It felt strange to dust off my blogging chops in order to collect my initial thoughts for this piece after a long hiatus. But I felt an incessant need to share my views on this topic. For the last two months I have been MIA on social media, blogging, and in the public scene for a variety professional and personal reasons that I will not divulge to much of your attention with.
In short, I’m currently working up in Alaska with the Alaska Court System’s under the Justice For All statewide action plan. In this role, I’m tasked to perform a statewide inter-organizational social network analysis to uncover the relationships between legal, health, information and social service organizations to better understand their legal referral pathways for early detection of health and social harming legal issues. If you didn’t understand what any of that meant, google “Social Network Analysis.”
Ok, back to the topic at hand that click baited you to read this article.
Amongst a growing segment of the access to justice community there is unfettered optimism that technology and innovation is the key to improve the delivery of legal services and help bridge our nation’s justice gap. I consider myself apart of this community, and even founded a national fellowship program for law students that equips them with tech and other interdisciplinary skills to better ensure A2J. Ironic I’m writing this piece huh?
In any event, this post will be the first of a three part piece. My goal in part 1 is to impart with you my general thoughts jotted down in bulleted form of why the current state of access to justice technologies will fall short of ensuring greater legal access for poor and marginalized communities. I hope to engage some discussion from my lack explanations. In part 2, I will expound upon each of these points and provide further explanations. In part 3, I hope to provide some practical solutions to address these shortcomings.
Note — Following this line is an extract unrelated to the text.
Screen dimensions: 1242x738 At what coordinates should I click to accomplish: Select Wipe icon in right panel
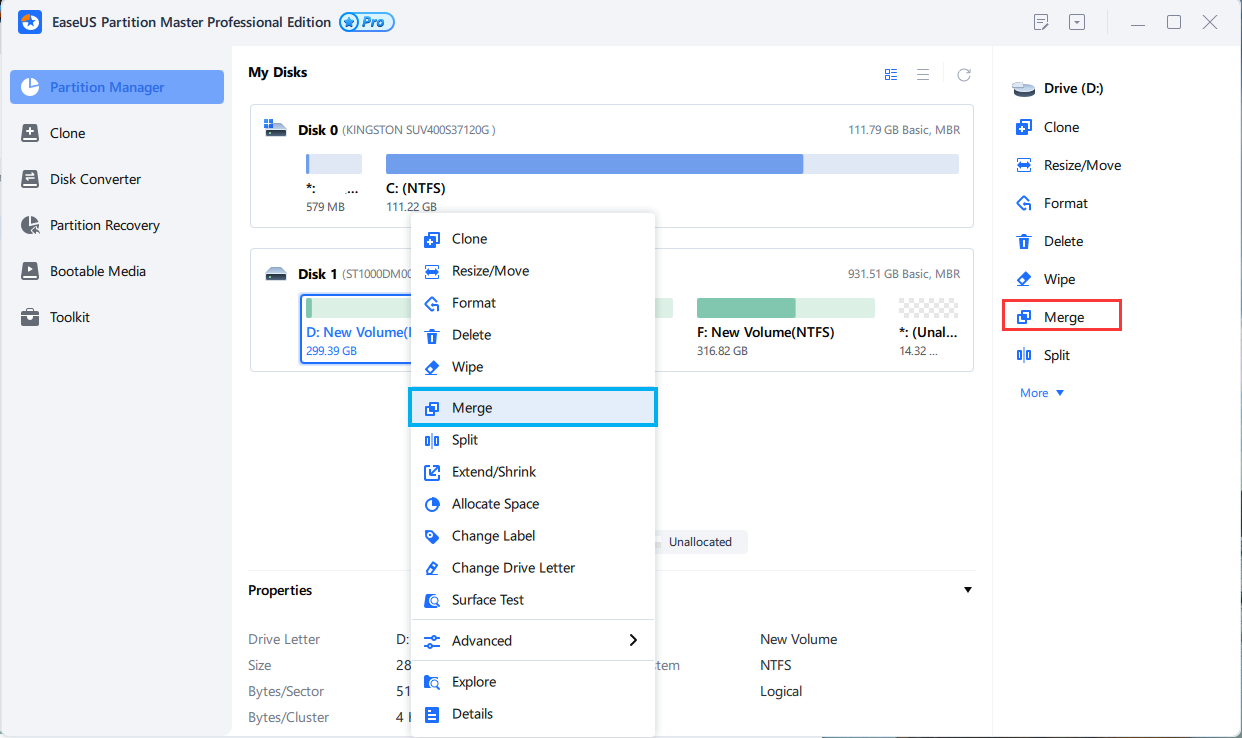point(1024,279)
- Lack of Diversity in Legal Tech & A2J Technology Community (Legal Profession: Cisgender straight white male majority/ Technology Sector: Cisgender straight white male majority– Legal Profession + Technology Sector = larger cisgender straight white males majority, Communities A2J technologies intended to serve = Mainly Poor Communities of Color)
- Many conflate legal tech and A2J tech
- Group Think Mentality
- Lack of Understanding of the Communities Intended to Serve
- Lack of Understanding of How Poor Peoples Legal Problem Fit into a Much Larger Narrative of Institutionalized Poverty.
- Lack of Understanding of How Poor People interact with institutions
- Legal Education with the Exception of Hand Full of Law Schools have not adopted tech within curriculum
- Model for Creation of A2J technologies is too Rigid
- Much of the work is still done in silos
- Build it they will come approach
- Very catch headlines, with little thought/plan on delivery
- Very catchy headlines, with little linkage to measurable justice outcomes
- Current state of play is susceptible to create a larger gap, ( design bias, data bias become cooked into tech solutions.
- Egocentricity of lawyers in planning, development and implementation of A2J Technologies.